### Task list
1 > From the piece about caring, pull out everything from "I didn’t give a fuck when I polished" down to "given there either.".
2 > In the piece about caring, which city did the writer leave, and which city did the writer move to?

(Text section Opens)

I didn’t give a fuck when I polished off a Costco-sized bag of Mini Eggs a few days ago. I didn’t give a fuck when I left in the middle of a date with a misogynist orthopedic surgeon who called me a “cheap-looking anorexic c*nt.” And that time I sold most of my possessions and moved from NYC to Vancouver on a whim? Yeah, no fucks given there either.

But truthfully? Most of the time I give alllll the fucks. I don’t know how to live any other way. I feel all the feelings. Deeply. Unabashedly. And I care. A lot. From friends to work to dating, I throw down hard each and every time. I really don’t see the point otherwise.

I realize I’m in the minority. From Etsy shilling a plethora of “Zero Fucks Given” tees and mugs to a Yoda meme proudly stating, “Give a fuck, I do not,” it’s clear we are living in a “no fucks given” world.

Not too long ago, a certain scenario in which I’ve heard and witnessed countless times before repeated itself: A friend of mine had hooked up with a guy she was into. Even though he asked for her number, he didn’t text her the following day, or the day after that. “I don’t know why I care,” she later told me. “It wasn’t a big thing.”

(Text section Closes)
(Extracted records Opens)

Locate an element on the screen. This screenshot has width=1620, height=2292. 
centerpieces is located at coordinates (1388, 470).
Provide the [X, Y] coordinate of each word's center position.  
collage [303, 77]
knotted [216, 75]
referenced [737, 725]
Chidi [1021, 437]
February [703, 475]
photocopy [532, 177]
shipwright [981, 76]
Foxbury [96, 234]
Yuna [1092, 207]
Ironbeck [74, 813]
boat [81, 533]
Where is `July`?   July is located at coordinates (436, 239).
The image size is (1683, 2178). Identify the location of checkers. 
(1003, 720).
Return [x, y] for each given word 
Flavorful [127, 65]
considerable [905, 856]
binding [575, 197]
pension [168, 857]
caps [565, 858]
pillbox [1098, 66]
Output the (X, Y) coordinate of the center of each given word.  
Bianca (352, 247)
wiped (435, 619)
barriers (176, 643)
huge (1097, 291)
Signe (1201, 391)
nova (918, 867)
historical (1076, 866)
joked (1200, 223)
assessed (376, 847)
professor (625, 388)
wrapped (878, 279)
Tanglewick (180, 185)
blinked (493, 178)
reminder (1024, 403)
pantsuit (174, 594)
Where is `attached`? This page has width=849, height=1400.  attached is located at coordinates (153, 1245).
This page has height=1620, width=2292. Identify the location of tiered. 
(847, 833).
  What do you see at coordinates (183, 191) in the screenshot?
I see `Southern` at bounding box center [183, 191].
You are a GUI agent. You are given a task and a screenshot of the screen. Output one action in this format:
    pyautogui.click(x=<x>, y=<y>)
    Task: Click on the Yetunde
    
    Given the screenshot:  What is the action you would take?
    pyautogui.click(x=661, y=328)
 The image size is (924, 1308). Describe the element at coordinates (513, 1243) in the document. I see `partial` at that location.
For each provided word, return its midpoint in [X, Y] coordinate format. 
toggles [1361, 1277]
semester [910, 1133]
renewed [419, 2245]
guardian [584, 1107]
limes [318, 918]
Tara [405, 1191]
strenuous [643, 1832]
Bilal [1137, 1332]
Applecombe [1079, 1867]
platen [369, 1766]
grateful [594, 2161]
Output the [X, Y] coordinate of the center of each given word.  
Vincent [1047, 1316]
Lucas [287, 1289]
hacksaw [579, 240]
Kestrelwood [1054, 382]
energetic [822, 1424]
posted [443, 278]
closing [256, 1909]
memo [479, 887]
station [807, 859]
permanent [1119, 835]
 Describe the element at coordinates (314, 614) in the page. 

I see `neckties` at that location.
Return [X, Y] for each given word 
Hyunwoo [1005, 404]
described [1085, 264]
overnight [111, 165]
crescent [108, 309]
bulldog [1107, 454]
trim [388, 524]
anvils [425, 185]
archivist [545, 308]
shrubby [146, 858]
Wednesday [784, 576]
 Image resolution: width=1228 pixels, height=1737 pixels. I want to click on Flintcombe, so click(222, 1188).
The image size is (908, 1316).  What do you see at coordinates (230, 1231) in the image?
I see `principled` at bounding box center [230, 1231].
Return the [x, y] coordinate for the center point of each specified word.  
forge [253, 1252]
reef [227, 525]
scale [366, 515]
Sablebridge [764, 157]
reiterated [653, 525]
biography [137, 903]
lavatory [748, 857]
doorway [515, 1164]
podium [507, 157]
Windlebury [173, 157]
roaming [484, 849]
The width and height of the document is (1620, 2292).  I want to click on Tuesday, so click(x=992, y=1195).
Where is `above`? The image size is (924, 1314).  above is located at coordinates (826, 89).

(Extracted records Closes)

### Responses by task
1 >
I didn’t give a fuck when I polished off a Costco-sized bag of Mini Eggs a few days ago. I didn’t give a fuck when I left in the middle of a date with a misogynist orthopedic surgeon who called me a “cheap-looking anorexic c*nt.” And that time I sold most of my possessions and moved from NYC to Vancouver on a whim? Yeah, no fucks given there either.

2 > The writer left NYC and moved to Vancouver.